US model involves developing a specific technology platform then selling that tool, service or platform to pharma for R&D $ and royalties
European perspective is to build networks instead of platforms which can deliver capabilities or one product to pharma
The article discusses three weaknesses identified in the biotech world with respect to Europe and the US

Three ” weaknesses” identified which may affect decision to start a biotech in Europe include:

European academic scientists have trepidation making deals with big pharma
European scientists are not as eager as US counterparts to start a biotech
biotechs still are not as good as pharma in drug development so even their pipeline of “hits” are failing in clinical trials

The article aims to use these weaknesses to define a European way involving

defining management players and market niche early on
reducing the barriers to entry (i.e. legal)
establishing the relationships to increase viability

The full article can be found at the following link:

http://www.nature.com/bioent/2003/030101/full/nbt0299supp_9.html

An emerging European model for bioentrepreneurship

Tony Marcel

Tony Marcel is CEO of FGene S.A., 91, Avenue Kléber, 75116 Paris, France

e-mail: tonymftmcgene@compuserve.com.

The US model for biotechnology is not easily exportable to Europe, but an alternative European business model may be adaptable everywhere.

There is a widespread opinion that biotechnology companies worldwide need to follow business models initiated in the US. These models, generally speaking, are based on development of a specific technology platform. The prevailing wisdom suggests this technology can be sold as a tool or service to pharmaceutical companies or can be used to develop a lead compound that can then be sold to big pharma for R&D dollars and single-digit downstream royalties.

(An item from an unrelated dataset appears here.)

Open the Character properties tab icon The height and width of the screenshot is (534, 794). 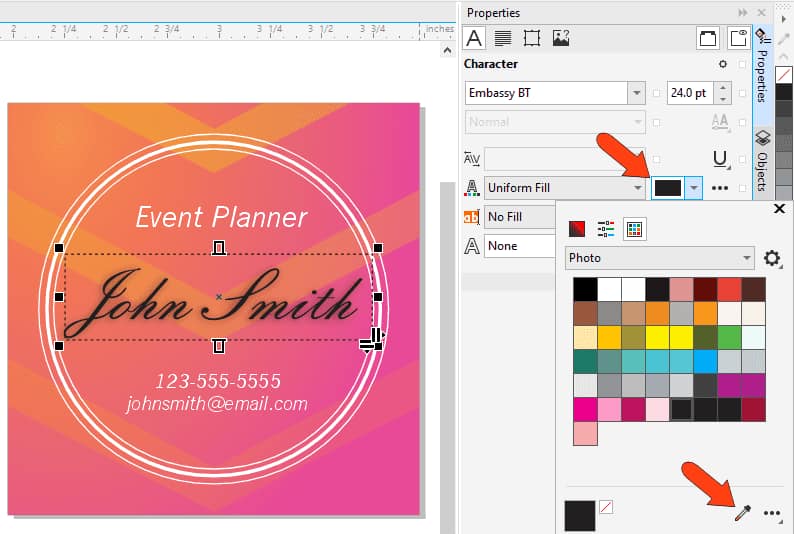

But my experience as a former academic medical researcher who has helped discover, develop, and market drugs for Hoechst, Laboratoires Roussel, Roussel-Uclaf, Rhône-Poulenc Sante, and Amgen has taught me that there is an appealing alternative to this model that may be more practical from the European perspective. Rather than building technologies, one can build networks that have the capability of delivering to big pharma the one product they cannot refuse: validated lead compounds for unmet medical needs.

Identifying a market niche

My background has taught me that an effective way to find solutions is to look at weaknesses perceived by the status quo, and then to develop a strategy to turn them into strengths. Biotechnology’s biggest weakness was its lack of products, in traditional pharmaceutical terms. Relatively few lead compounds have made their way through clinical trials and onto the market. So to separate your company from the crowd, my first conclusion is that it needs to be product-based. It should develop lead compounds that can be sold to big pharma, or take those compounds through clinical trials and to the market.

How do you accomplish this in Europe? I identified three weaknesses from a traditional biotechnology or pharmaceutical perspective that I felt could be developed into strengths. The first was that European scientists are much more risk averse than their American counterparts when it comes to setting up their own business. The legal, financial, and cultural infrastructure to take such a step is far more developed in the US than elsewhere.

The second was that European academic scientists tended to be mistrustful of big pharma’s intentions in licensing discussions. Taking the fruits of their research and developing it into a business is an uncharted area for most, and their unfamiliarity with this process made them cautious.

Finally, biotechnology startups everywhere, not just in Europe, are usually not very efficient in conducting pharmaceutical development. In general, they are discovery-focused companies that lack both the expertise and the contacts in these areas to efficiently manage this process.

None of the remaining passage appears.